The role of alpha-tocopherol in preventing disease.

A role of oxidative stress in atherosclerosis lies on experimental results carried out in vitro and in animal models. In humans, the supplementation with the antioxidant vitamin E has given in some cases supportive results and in others no effects. From in vitro studies, a large amount of data has shown that alpha-tocopherol (the major component of vitamin E) regulates key events in the cellular pathogenesis of atherosclerosis. We first described the inhibition of protein kinase C (PKC) activity by alpha-tocopherol to be at the basis of the vascular smooth muscle cell growth inhibition by this compound. Subsequently, PKC was recognized to be the target of alpha-tocopherol in different cell types, including monocytes, macrophages, neutrophils, fibroblasts and mesangial cells. Inhibiting the activity of protein kinase C by alpha-tocopherol results in different events in different cell types: inhibition of platelet aggregation, of nitric oxide production in endothelial cells, of superoxide production in neutrophils and macrophages as well as impairment of smooth muscle cell proliferation. Adhesion molecule expression and inflammatory cell cytokine production are also influenced by alpha-tocopherol. Scavenger receptors, particularly important in the formation of atherosclerotic foam cells, are also modulated by alpha-tocopherol. The oxidized LDL scavenger receptors SR-A and CD36 are down regulated at the transcriptional level by alpha-tocopherol. The relevance of CD36 expression in the onset of atherosclerosis has been indicated by the protection against atherosclerosis by CD36 knockout mice. In conclusion, the effect of alpha-tocopherol against atherosclerosis is not due only to the prevention of LDL oxidation but also to the down regulation of the scavenger receptor CD36 and to the inhibition of PKC activity.

Gamma-tocopherol inhibits human cancer cell cycle progression and cell proliferation by down-regulation of cyclins.

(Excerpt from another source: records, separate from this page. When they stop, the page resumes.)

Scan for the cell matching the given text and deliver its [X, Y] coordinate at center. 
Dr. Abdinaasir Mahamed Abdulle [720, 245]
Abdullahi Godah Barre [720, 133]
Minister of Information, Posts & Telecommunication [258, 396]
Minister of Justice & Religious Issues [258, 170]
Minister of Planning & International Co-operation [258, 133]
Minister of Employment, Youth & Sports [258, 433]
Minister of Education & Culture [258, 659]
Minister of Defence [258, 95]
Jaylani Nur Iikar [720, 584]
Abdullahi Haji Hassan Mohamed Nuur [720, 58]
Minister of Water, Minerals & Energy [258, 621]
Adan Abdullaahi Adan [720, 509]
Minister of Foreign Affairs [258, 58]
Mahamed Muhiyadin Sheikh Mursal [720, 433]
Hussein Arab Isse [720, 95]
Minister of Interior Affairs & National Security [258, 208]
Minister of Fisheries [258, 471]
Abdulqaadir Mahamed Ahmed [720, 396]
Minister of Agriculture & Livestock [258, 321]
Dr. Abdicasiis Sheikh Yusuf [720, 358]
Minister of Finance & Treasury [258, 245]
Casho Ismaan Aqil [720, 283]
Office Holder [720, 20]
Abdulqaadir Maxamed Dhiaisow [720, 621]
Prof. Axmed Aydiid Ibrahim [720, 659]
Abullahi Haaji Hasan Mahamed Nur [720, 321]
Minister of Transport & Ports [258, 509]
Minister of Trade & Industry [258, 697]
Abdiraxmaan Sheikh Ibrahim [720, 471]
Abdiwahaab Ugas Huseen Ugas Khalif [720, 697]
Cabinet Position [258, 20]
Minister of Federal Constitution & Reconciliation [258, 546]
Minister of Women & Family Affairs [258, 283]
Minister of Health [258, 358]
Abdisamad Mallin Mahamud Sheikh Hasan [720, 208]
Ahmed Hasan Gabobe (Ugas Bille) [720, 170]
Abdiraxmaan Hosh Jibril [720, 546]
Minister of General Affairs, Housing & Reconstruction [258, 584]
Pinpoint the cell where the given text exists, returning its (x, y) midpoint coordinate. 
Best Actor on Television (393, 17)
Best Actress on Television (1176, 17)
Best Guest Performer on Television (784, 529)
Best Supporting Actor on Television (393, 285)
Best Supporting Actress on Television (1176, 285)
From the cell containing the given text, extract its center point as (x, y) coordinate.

Effects of gamma-tocopherol on the cell cycle and proliferation were examined in human prostate carcinoma, colorectal adenocarcinoma, and osteosarcoma cells. Many epidemiological studies have suggested an anticancer activity of vitamin E, yet mechanistic studies are sparse to date. Vitamin E consists of four tocopherols (alpha-, beta-, gamma-, delta-) and the corresponding tocotrienols. Because gamma-tocopherol is the predominant form of tocopherol found in the U.S. diet, while alpha-tocopherol is the form of vitamin E most readily found in dietary supplements, we compared physiologically relevant concentrations of these tocopherols and found a more significant growth inhibition effect for gamma- than for alpha-tocopherol. Flow cytometry analysis of gamma-tocopherol treated prostate carcinoma DU-145 cells showed decreased progression into the S-phase. This effect was associated with reduced DNA synthesis as measured by 5-bromo-2'-deoxy-uridine incorporation. Furthermore, Western-blot analysis of gamma-tocopherol treated cells showed decreased levels of cyclin D1 and cyclin E. Taken together, the results indicate that gamma-tocopherol inhibits cell cycle progression via reduction of cyclin D1 and cyclin E levels. Because gamma-tocopherol has a weaker antioxidant capacity than a-tocopherol and gamma-tocopherol more significantly inhibited cell proliferation as well as DNA synthesis than alpha-tocopherol, we suggest a non-antioxidant mechanism to be at the basis of this effect.